Depois de muitas dúvidas, porque todos os livros do autor têm títulos e premissas atraentes, escolhi três livros para começar a aproximação - infelizmente não é possível ler ou ter toda a bibliografia de uma só vez ou imergir nas obras de todos os autores que parecem interessantes.
A Boneca de Kokoschka será lido em agosto, mas os outros dois foram lentamente devorados e antropofagicamente se transformaram em parte do eu.
O Livro do Ano, que é um livro lindo, lindo, lindo (sim, três vezes lindo), foi escrito e ilustrado pelo autor. E, embora seja preto, com algumas páginas negras e capa dura, é um livro feito de luz, porque é leve. Nele, Afonso Cruz escreveu e desenhou a vida de uma menina perguntadeira, que volta os olhos curiosos para as relações humanas e para o mundo; que nos descreve, com breves frases poéticas, situações cotidianas e indagações.
O Livro do Ano é um daqueles livros que embonitam a estante, que são bons presentes para os que amamos e que, durante a leitura e as releituras, fazem ecoarem as dúvidas e acalantam o coração.

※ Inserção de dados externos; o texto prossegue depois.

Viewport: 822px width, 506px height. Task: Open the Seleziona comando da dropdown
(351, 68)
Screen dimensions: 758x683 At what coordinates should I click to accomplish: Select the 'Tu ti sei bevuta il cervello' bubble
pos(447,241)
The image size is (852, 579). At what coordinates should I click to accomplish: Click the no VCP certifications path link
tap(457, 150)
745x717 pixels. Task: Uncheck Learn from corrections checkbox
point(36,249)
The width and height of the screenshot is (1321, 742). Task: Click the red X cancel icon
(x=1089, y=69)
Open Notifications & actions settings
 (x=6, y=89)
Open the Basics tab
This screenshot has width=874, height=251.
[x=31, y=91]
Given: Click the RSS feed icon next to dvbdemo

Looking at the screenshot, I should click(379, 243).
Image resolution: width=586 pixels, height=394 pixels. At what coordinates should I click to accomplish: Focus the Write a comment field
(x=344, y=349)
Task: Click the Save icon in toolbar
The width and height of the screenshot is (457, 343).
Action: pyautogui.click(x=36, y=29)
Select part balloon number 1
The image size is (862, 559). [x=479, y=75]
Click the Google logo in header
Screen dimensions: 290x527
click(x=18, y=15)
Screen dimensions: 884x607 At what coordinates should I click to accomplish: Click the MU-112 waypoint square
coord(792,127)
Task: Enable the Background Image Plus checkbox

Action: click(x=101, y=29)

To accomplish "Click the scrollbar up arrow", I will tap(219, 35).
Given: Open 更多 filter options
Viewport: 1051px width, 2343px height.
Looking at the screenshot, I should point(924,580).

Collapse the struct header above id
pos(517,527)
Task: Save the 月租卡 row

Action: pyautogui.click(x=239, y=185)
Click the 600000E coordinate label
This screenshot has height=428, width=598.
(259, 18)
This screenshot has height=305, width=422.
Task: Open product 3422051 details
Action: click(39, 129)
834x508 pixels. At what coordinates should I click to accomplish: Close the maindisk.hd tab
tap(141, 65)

Durante a leitura das primeiras páginas de Jesus Cristo Bebia Cerveja percebi que tinha nas mãos um bom livro e senti que faria meus todos os elogios escritos pela Inês, mas estava enganada. O livro, que conta, entre outras histórias, a história de uma garota que vive com a avó adoecida que deseja conhecer a Terra Santa, é muito melhor do que eu ousaria imaginar.
Um dos personagens do livro me fez lembrar muito do Settembrini, de A Montanha Mágica, do Thomas Mann - que é um dos meus livros favoritos na vida - porque discursa em um tom semelhante e parece desejar ocupar um espaço parecido na trama. Não costumo me afeiçoar a personagens e, ainda que Settembrini seja um dos poucos pelos quais nutro afeto profundo, quase apego, não me senti inclinada a gostar mais de um personagem que dos outros porque muitos deles são igualmente surpreendentes, como são surpreendentes os caminhos e destinos das histórias contadas pelo autor.
Me senti angustiada, à beira das lágrimas, muitas vezes, durante a leitura; mas precisei conter o escândalo das gargalhadas três linhas depois. A criatividade do Afonso Cruz desconhece limites. Por isso, nas últimas páginas, já parecia natural encontrar palavras sobre religião, sobre a tristeza da morte e da decrepitude, sobre a nossa condição de abandono e um sermão sobre a importância das minhocas ou um avião de striptease, no mesmo livro.
Quando entrevistado, Afonso Cruz costuma responder sobre as muitas viagens que fez pelo mundo. Talvez a melhor das viagens aconteça no universo prodigioso que ele carrega consigo, e que, generosamente, transforma em livros que dão origem a outros mundos em nós.